Изменить стиль страницы

– Дело есть. Мстить будем.

Когда лес достаточно прояснился, расступаясь деревьями в очевидной близости обрыва, капитан Глеб остановился.

– Запомни вон ту сваленную ольху. И просьба – не броди по окрестным кустам без надобности, старайся ступать прямо за мной.

К первому бревну, ровно лежащему на краю большой поляны, они, задыхаясь, вдвоём подтащили ещё одно, тяжёлое, мокрое, и положили его в длину, поверх.

– Так, не спеши.… Теперь точная работа начинается.
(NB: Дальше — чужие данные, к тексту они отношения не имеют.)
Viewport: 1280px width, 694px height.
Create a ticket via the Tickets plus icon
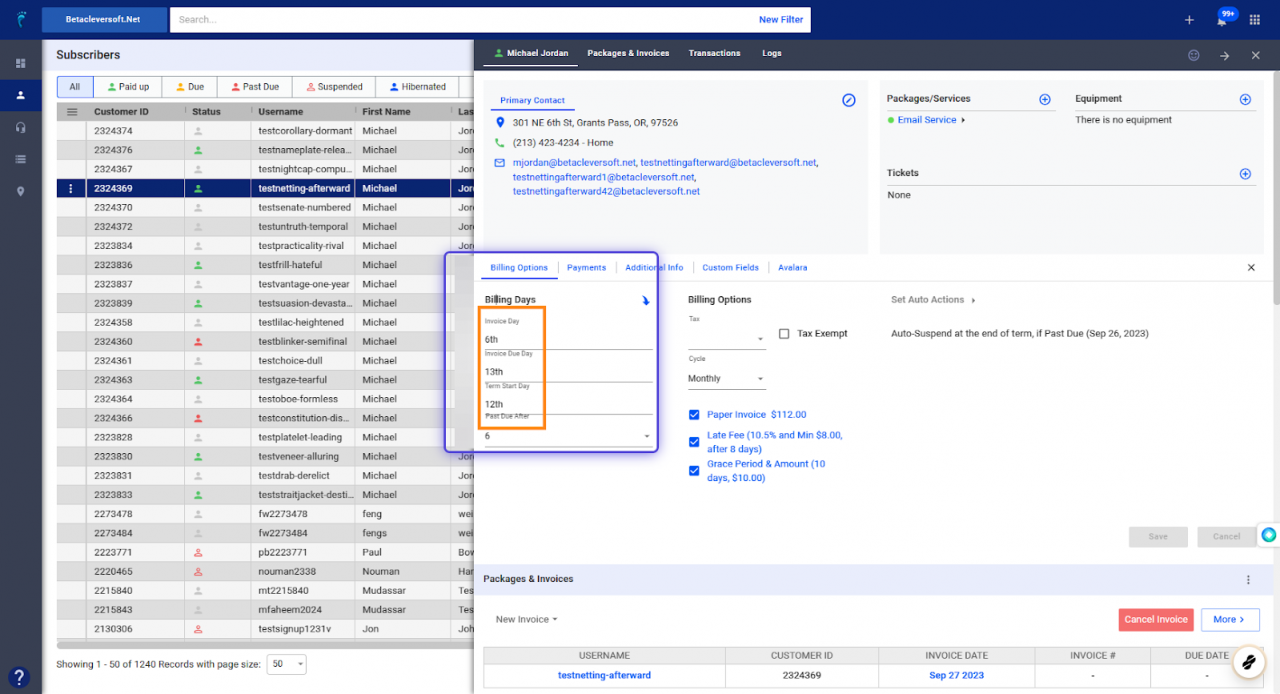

Один конец верхнего бревна, командуя сыном, Глеб укрепил меж сучьев нижнего. Свободный же конец с надрывом и хрипом приподнял сам и, кивая сбившимся набок козырьком кепки, указал Сашке, куда и как правильно поставить между брёвен корявую, заранее приготовленную им палку.

– Не качается? Давай-ка перекурим…. В смысле передохнём.

Капитан Глеб обтёр ладонью густо испачканный мокрой древесной гнилью рукав куртки, с удовольствием осмотрел конструкцию.

– Примерно так. Эта палочка временная. Сейчас мы её заменим.

– Ты опять уходишь?

– На минуту, я до воды рядышком спущусь. Если что – свисти.

Ещё десять минут потребовалось капитану Глебу Никитину, чтобы напрягая дрожащие ноги, втащить на обрыв воняющего судачину.

– Я его есть не буду!

– А если Родина скажет «надо»? А если наш президент тебя об этом попросит?!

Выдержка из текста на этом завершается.